Desk editor's note, referee report, simulated authors' rebuttal, and a circularity audit. Tearing a paper down is the easy half of reading it; the pith above is the substance, this is the friction.

Referee Report

3 major / 1 minor

Summary. The paper introduces a residualization-and-permutation diagnostic applied to ISM scores from three genomic foundation models (Caduceus-Ph, HyenaDNA, Enformer) across 30,448 dark genome elements at glioma-relevant loci. It claims this cleanly separates a sequence-predictability layer (dominated by long well-predicted transposable elements in the LMs) from a regulatory-output layer (retained only in Enformer residuals), yielding literally zero overlap between the two top-100 lists, a sharp 10 kb proximal-regulatory horizon that survives all controls, a six-feature linear baseline matching Caduceus top-decile membership at AUC 0.985, and 3.3× enrichment for brain eQTLs in the top-100 elements (p_emp < 5×10^{-3}), while delivering the diagnostic as a general tool for ISM-based regulatory studies.

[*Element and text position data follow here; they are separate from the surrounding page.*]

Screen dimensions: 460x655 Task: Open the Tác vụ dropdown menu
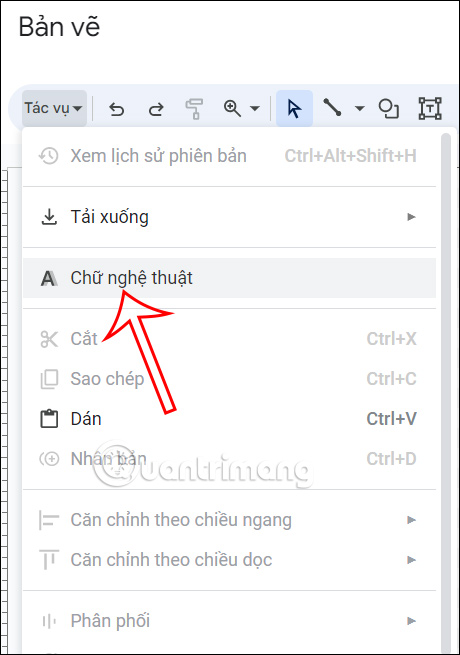54,108
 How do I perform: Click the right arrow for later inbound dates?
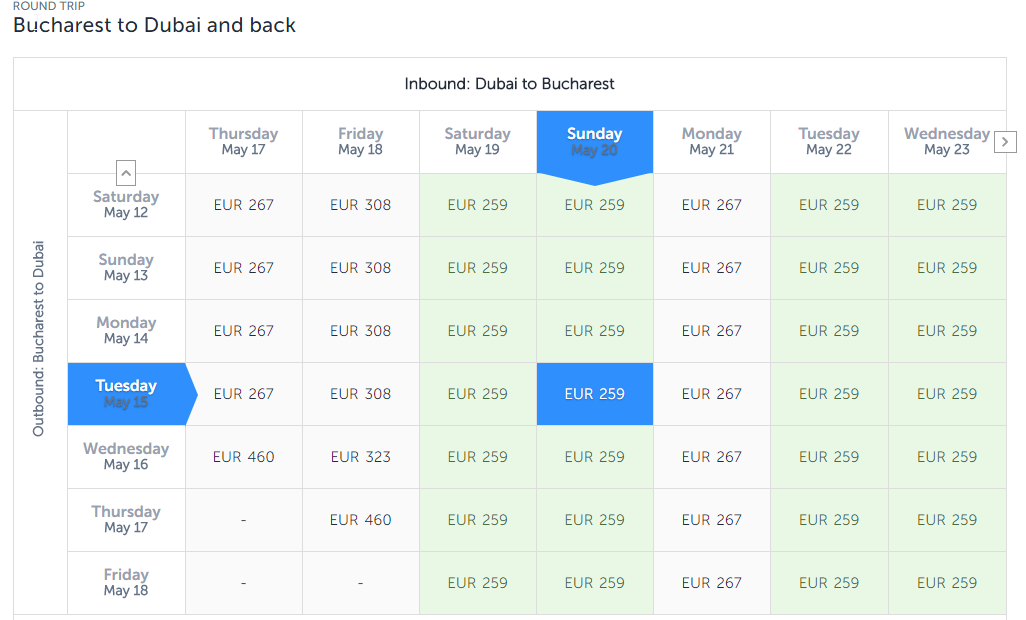(x=1005, y=142)
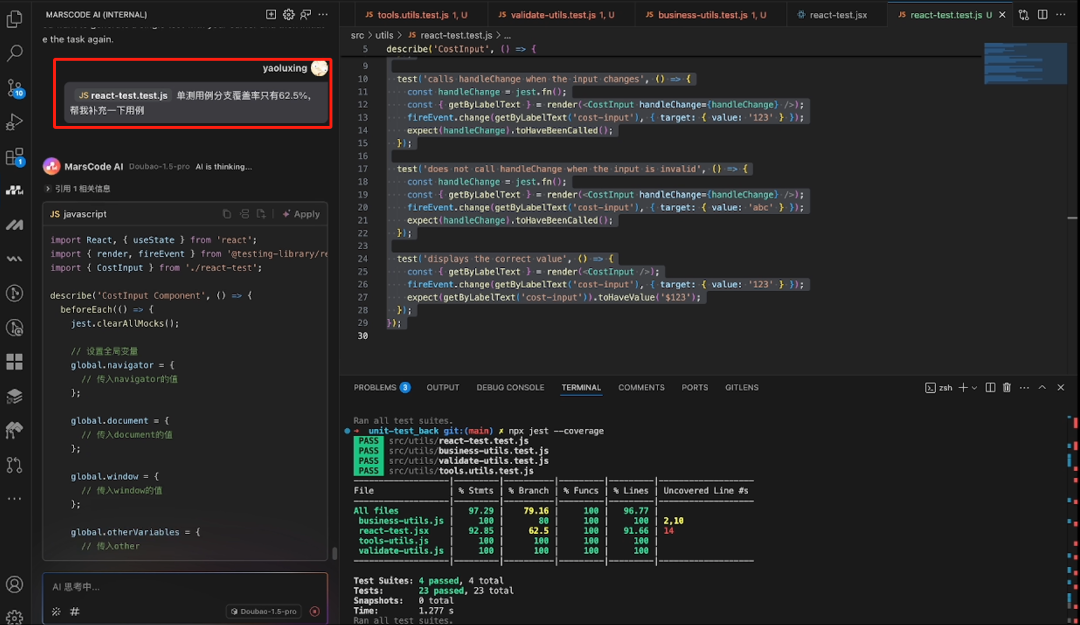The height and width of the screenshot is (625, 1080).
Task: Open the Source Control view
Action: click(15, 87)
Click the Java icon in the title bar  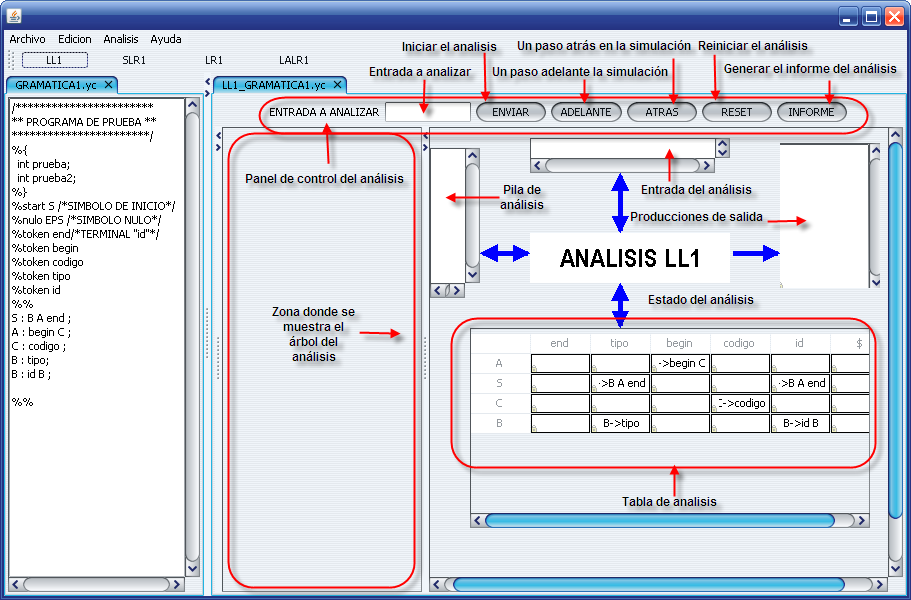pos(12,17)
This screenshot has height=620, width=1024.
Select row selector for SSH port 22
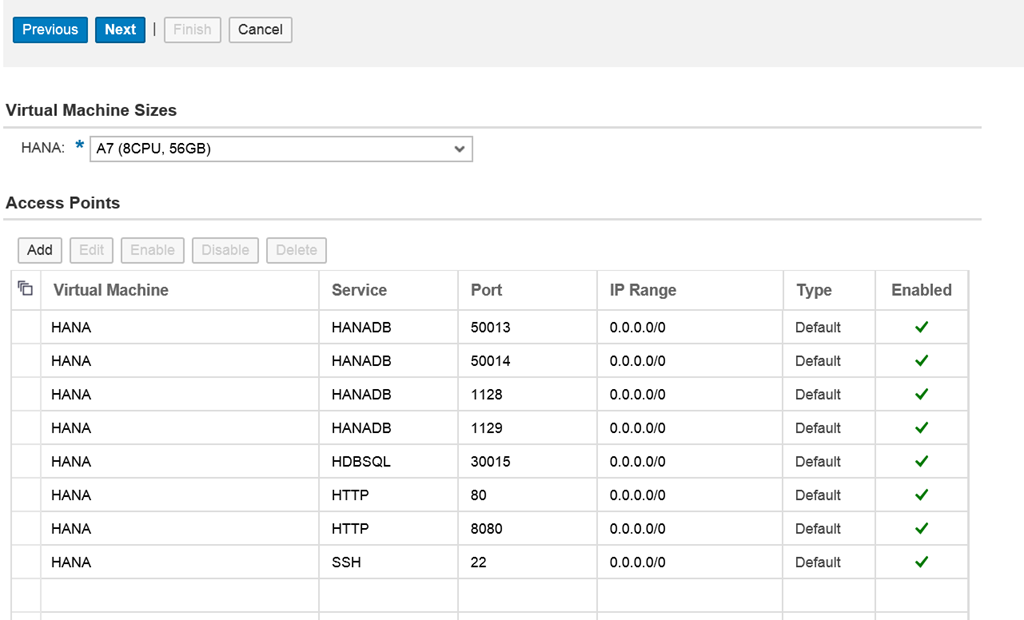pos(26,562)
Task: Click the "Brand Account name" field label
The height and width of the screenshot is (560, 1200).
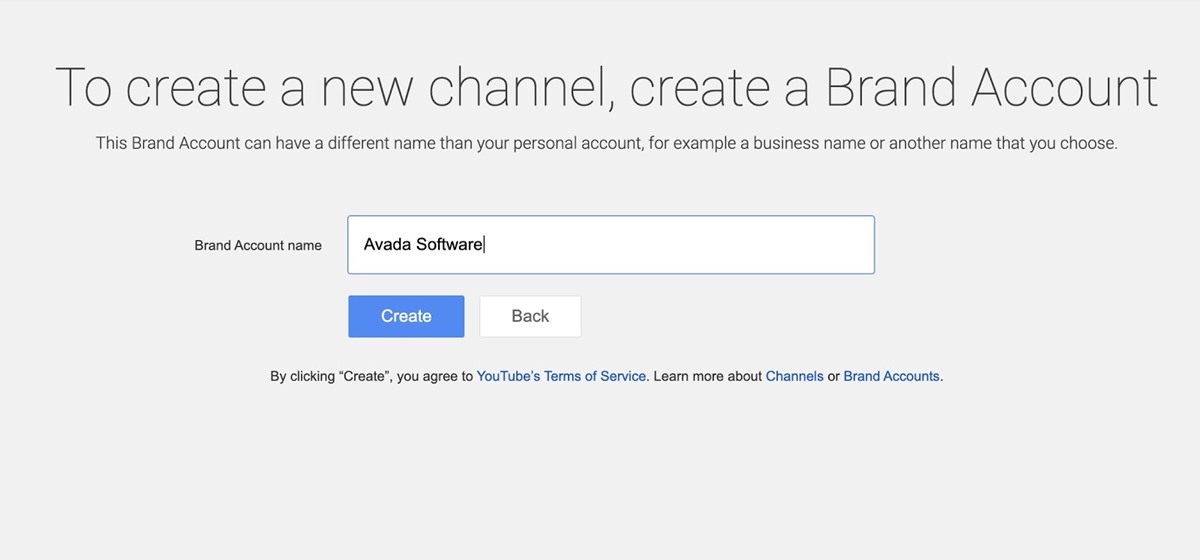Action: pos(258,245)
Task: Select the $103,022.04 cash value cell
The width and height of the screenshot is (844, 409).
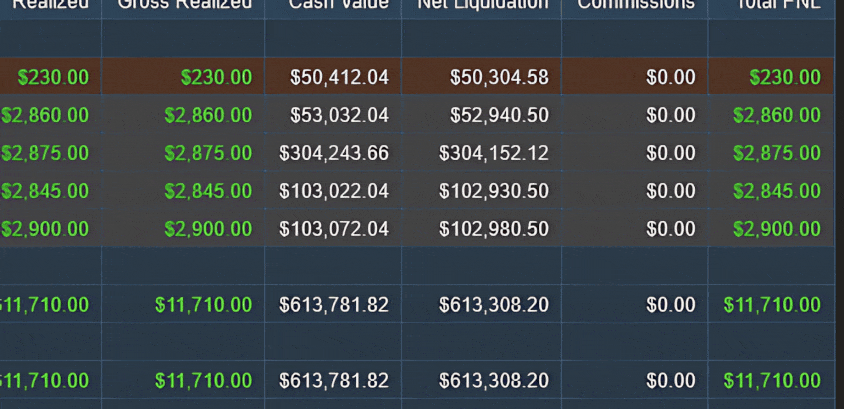Action: [x=333, y=191]
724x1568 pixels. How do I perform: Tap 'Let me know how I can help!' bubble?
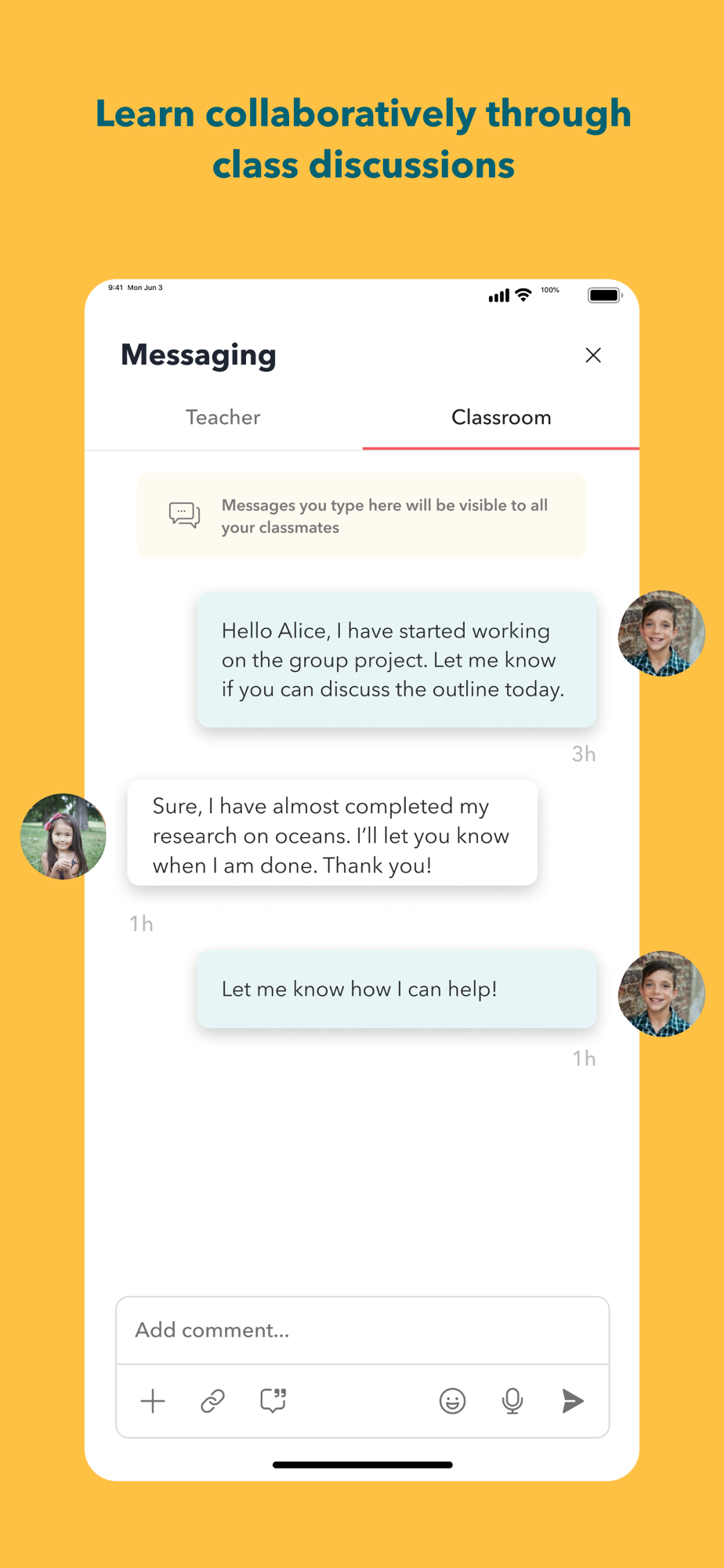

Significance. If the separation holds after proper validation, the work supplies a concrete methodological contribution for interpreting zero-shot ISM outputs from sequence models, showing that LM rankings are largely predictability-driven while highlighting residual regulatory signal in Enformer and providing empirical anchors via eQTL and conservation cross-checks.

major comments (3)
  1. [Abstract] Abstract: the residualization step is described only at the level of 'residualization of ISM scores against a predictability measure' with no equation, regression specification, definition of the subtracted component, or cross-validation (e.g., recovery of known cCREs in the residuals), so it is impossible to assess whether the operation removes only predictability variance without distorting or removing genuine regulation-driven signal or introducing spurious orthogonality.
  2. [Abstract] Abstract: the permutation tests asserted to control confounders for the 3.3× eQTL enrichment (p_emp < 5×10^{-3}) and the failure of the transposable-element and NRXN1+NLGN1 claims are not described (which elements are permuted, which covariates matched), leaving the reported empirical p-values sensitive to the precise null construction.
  3. [Abstract] Abstract: the claim of literally zero overlap between predictability-layer and regulatory-layer top-100 lists across all three models rests on the unvalidated residualization; without an explicit procedure or sensitivity analysis, this central separation result cannot be evaluated for robustness.
minor comments (1)
  1. [Abstract] The six-feature linear baseline is mentioned but the features themselves are not listed.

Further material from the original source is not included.